Critics indicate that this plan could lead to health care rationing while others suggest the language should be addressed and will likely be changed. Those who view this as detrimental to Medicare patients in rural or under-served areas find the prospect less than ideal for patients who have come to rely on local care in familiar surroundings.

Health care remains a critical topic to all Americans, but the notion of decreased services for under-performing medical centers could potentially create significant gaps in care for Medicare patients struggling with diabetes.

Medicare and the Diabetic: Part D

In past articles we have covered the first three parts of Medicare coverage. This represents the final part in this government-based program.

Medicare prescription drug coverage (Part D) is available to everyone with Medicare. To get Medicare drug coverage, you must join a Medicare drug plan. Plans vary in cost and drugs covered.

Two plans offer Medicare prescription drug coverage:

  1. Medicare Prescription Drug Plans. These plans (sometimes called “PDPs”) add drug coverage to Original Medicare, some Medicare Cost Plans, some Medicare Private Fee-for-Service (PFFS) Plans, and Medicare Medical Savings Account (MSA) Plans.
  2. Medicare Advantage Plans (like an HMO or PPO) or other Medicare health plans that offer Medicare prescription drug coverage. You get all of your Part A and Part B coverage, and prescription drug coverage (Part D), through these plans. Medicare Advantage Plans with prescription drug coverage are sometimes called “MA-PDs.”

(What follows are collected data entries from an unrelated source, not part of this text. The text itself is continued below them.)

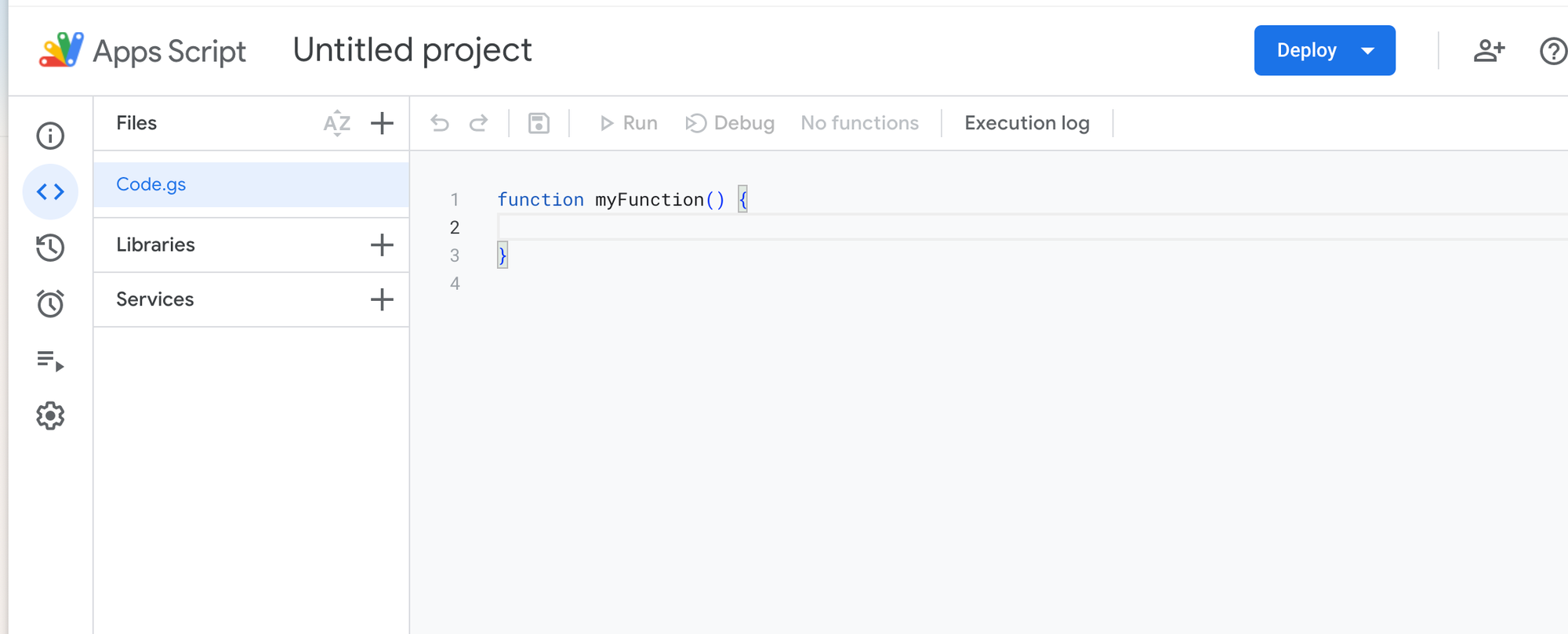Add a service with plus button
Image resolution: width=1568 pixels, height=634 pixels.
click(382, 299)
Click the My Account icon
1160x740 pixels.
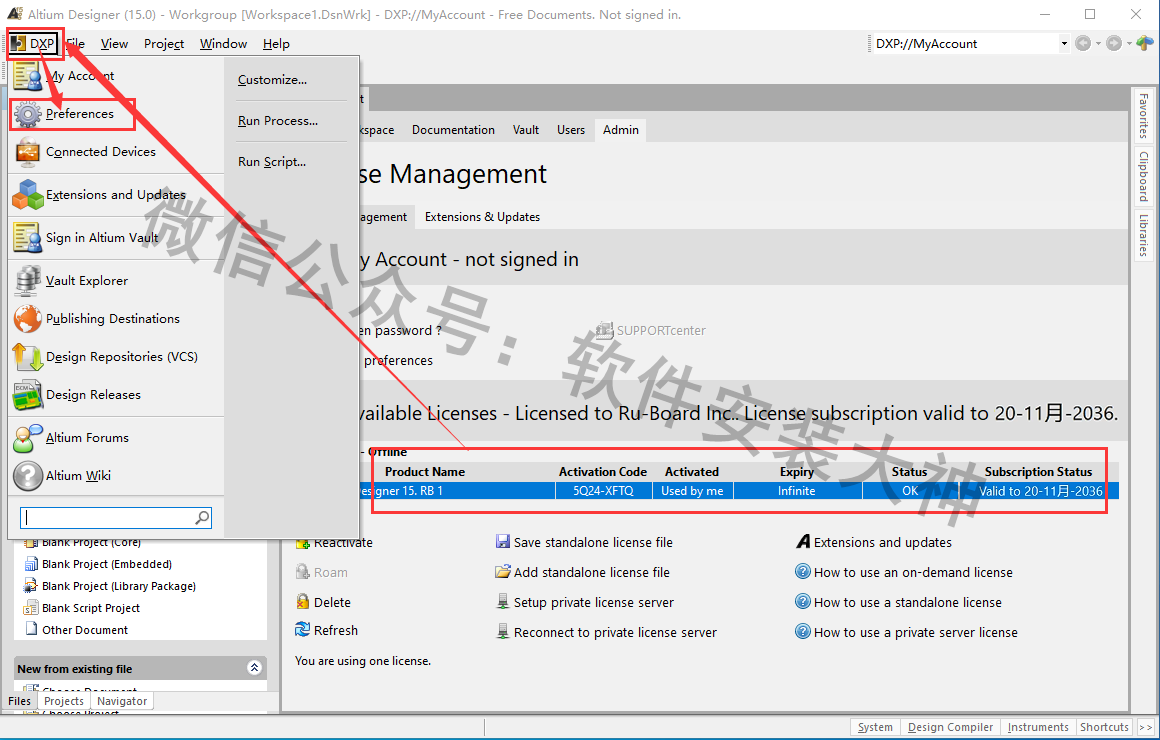(27, 76)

Who Can Get Medicare Drug Coverage?

To join a Medicare Prescription Drug Plan, you must have Medicare Part A and/or Part B. To get prescription drug coverage through a Medicare Advantage Plan, you must have Part A and Part B.

How to Join a Medicare drug plan

Once you choose a Medicare drug plan, you may be able to join by completing a paper application, calling the plan, enrolling on the plan’s Web site, or through the MPDPF LINK. You can also enroll by calling 1-800-MEDICARE (1-800-633-4227). TTY users should call 1-877-486-2048.

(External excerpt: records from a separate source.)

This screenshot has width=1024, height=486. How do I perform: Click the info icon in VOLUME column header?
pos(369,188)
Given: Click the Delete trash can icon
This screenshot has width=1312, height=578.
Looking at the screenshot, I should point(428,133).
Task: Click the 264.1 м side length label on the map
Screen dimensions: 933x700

Contact the specific plan you’re interested in to find out how to join. Medicare drug plans aren’t allowed to call you to enroll you in a plan. Call 1-800-MEDICARE to report a plan that does this. (Source:

The first year for Medicare Part D was 2006. That year 11 million people were expected to sign up to use this program. The actual number was 24 million.

According to government reports, “As of the end of year 2008, the average annual per beneficiary cost spending for Part D, reported by the Department of Health and Human Services, was $1,517, making the total expenditures of the program for 2008 $49.3 (billions). Projected net expenditures from 2009 through 2018 are estimated to be $727.3 billion.”

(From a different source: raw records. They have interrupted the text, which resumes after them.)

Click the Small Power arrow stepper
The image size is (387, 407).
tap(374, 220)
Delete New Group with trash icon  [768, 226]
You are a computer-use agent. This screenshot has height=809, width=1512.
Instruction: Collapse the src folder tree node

Interestingly statistics seem to suggest that since the implementation of Part D Medicare users have improved their willingness to follow their physician’s directions in taking medication. The usefulness of Medicare Part D has statistically proven that if an individual can afford to take the medication they will in fact take it.

According to Wikipedia, “As of 2008 there were 1,824 stand-alone Part D plans available. The number of available plans varied by region. The lowest was 27 (Alaska) and the highest was 63 (Pennsylvania & West Virginia). This allows participants to choose a plan that best meets their individual needs. Plans can choose to cover different drugs, or classes of drugs, at various co-pays, or choose not to cover some drugs at all. Medicare has made available an interactive online tool called the Prescription Drug Plan Finder that allows for comparison of drug availability and costs for all plans in a geographic area. The Prescription Drug Plan Finder can be used to perform a personalized or general search for plans; in either case, the tool allows one to enter a list of medications along with pharmacy preferences. The Plan Finder output includes the beneficiary’s total annual costs for each plan, along with a detailed breakdown of the plans’ monthly premiums, deductibles, and prices for each drug during each phase of the benefit design (initial coverage period, coverage gap, and catastrophic-coverage period).”